The following variables were assessed at baseline (preoperatively), 1 year, and 3 years after the surgery:

Adverse events related to stimulation or device were systematically collected at 1- and 3-year follow-up.

Eighteen PD patients were included in the study (Table 1). Mean age at implantation was 55.6 ± 7.9 years and mean disease duration was 11.9 ± 6.2 years. MER tracks were performed per side and in 34 of 36 (94%) sides, the first track entered the sensorimotor region of STN, and no other MER tracks were performed. In each of the other two sides, two MER tracks were performed, and the lead was placed through the medial track. All patients completed 1-year observation and ten of them completed 3-year observation. Of the other eight patients, one was lost at follow-up and seven are currently being followed up (Fig. 1).

At 1-year follow-up (Fig. 2), motor efficacy of STN stimulation in off-med condition was of 30.1% (preoperative UPDRS III off-med 30.2 ± 8.4 versus postoperative UPDRS III off-med on-stim 21.1 ± 10.0, P = 0.003). The benefit was significant also considering the axial symptoms, with 36.4% of improvement of UPDRS III axial subscore (preoperative axial subscore off-med 6.6 ± 2.7 versus postoperative axial subscore off-med on-stim 4.2 ± 3.4, P = 0.01). Likewise, dopaminergic drugs were significantly reduced by 31.2% 1 year after the intervention (mean preoperative LEDD 1117.2 ± 453.3 mg versus mean postoperative LEDD 768.8 ± 412.9 mg, P = 0.003).

At 3 -year follow-up (Fig. 3), ten patients completed the observation. Motor efficacy of STN stimulation in off-med condition was 11.1% compared with preoperative condition (preoperative UPDRS III off-med 29.8 ± 10.2 versus postoperative UPDRS III off-med on-stim 26.5 ± 12.0, P = 0.3) and 36.3% compared with off-stim condition at 3-year follow-up (postoperative UPDRS III off-med off-stim 41.6 ± 14.1 versus postoperative UPDRS III off-med on-stim 26.5 ± 12.0, P = 0.005). Axial symptoms were not improved compared with preoperative condition (preoperative axial subscore off-med 6.1 ± 3.0 versus postoperative axial subscore off-med on-stim 6.8 ± 4.8, P = 0.5), but significantly improved of 23.6% compared with off-med off-stim condition at 3-year follow-up (postoperative axial subscore off-med off-stim 8.9 ± 4.3 versus postoperative axial subscore off-med on-stim 6.8 ± 4.8, P = 0.04). After 3 years from DBS, dopaminergic drugs were significantly reduced by 31.7% (mean preoperative LEDD 1111.2 ± 505.9 mg versus mean postoperative LEDD 758.8 ± 356.7 mg, P = 0.04).
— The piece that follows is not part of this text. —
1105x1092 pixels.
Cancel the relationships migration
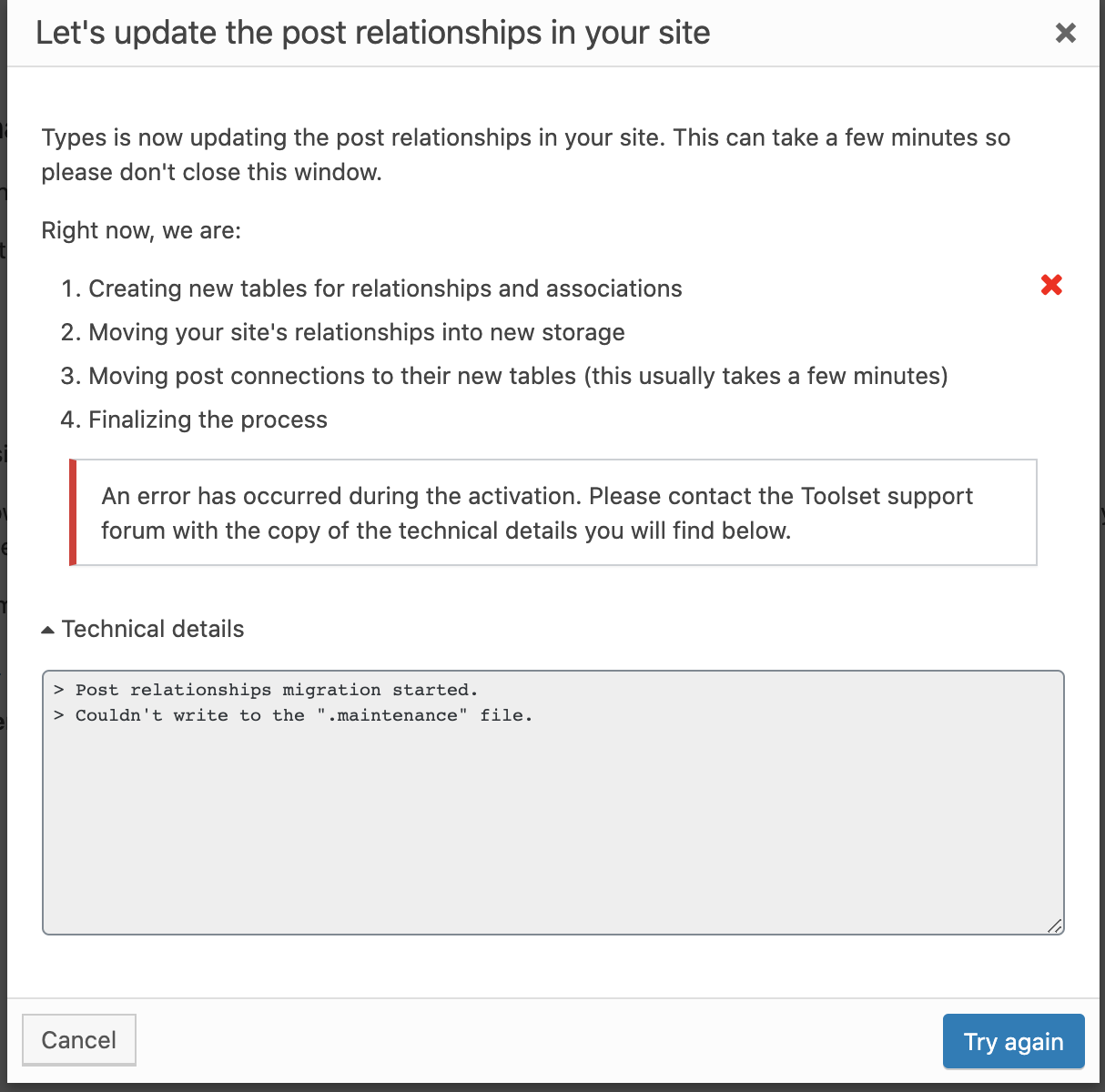click(79, 1040)
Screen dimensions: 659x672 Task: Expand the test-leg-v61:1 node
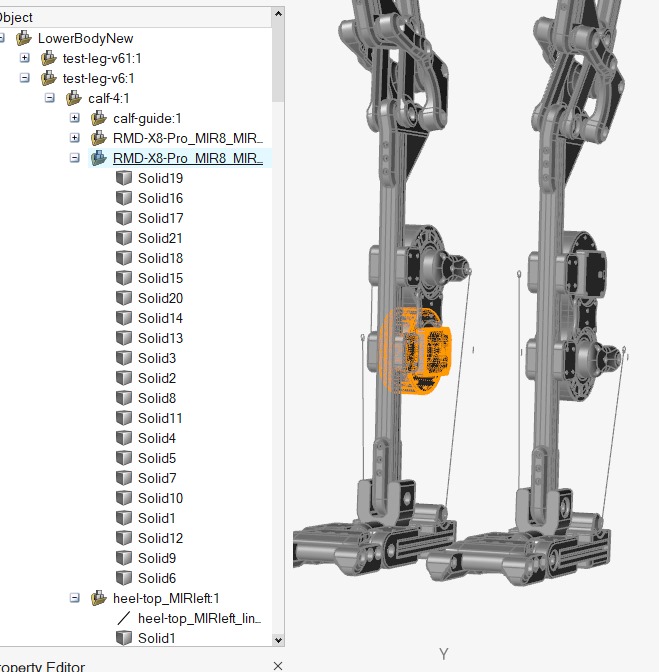[25, 58]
No serious adverse events (e.g., hemorrhage, infection, or infarction) occurred during surgery. During 3-year follow-up, there was only one device-related adverse event: malfunction of one lead contact. Among the stimulation-related adverse events, dysarthria was the most frequent motor side effect: it occurred in four cases. One patient developed blepharospasm and another apraxia of eyelid opening. One patient had a single seizure after switching on the stimulator. One patient developed dementia 2 years after DBS.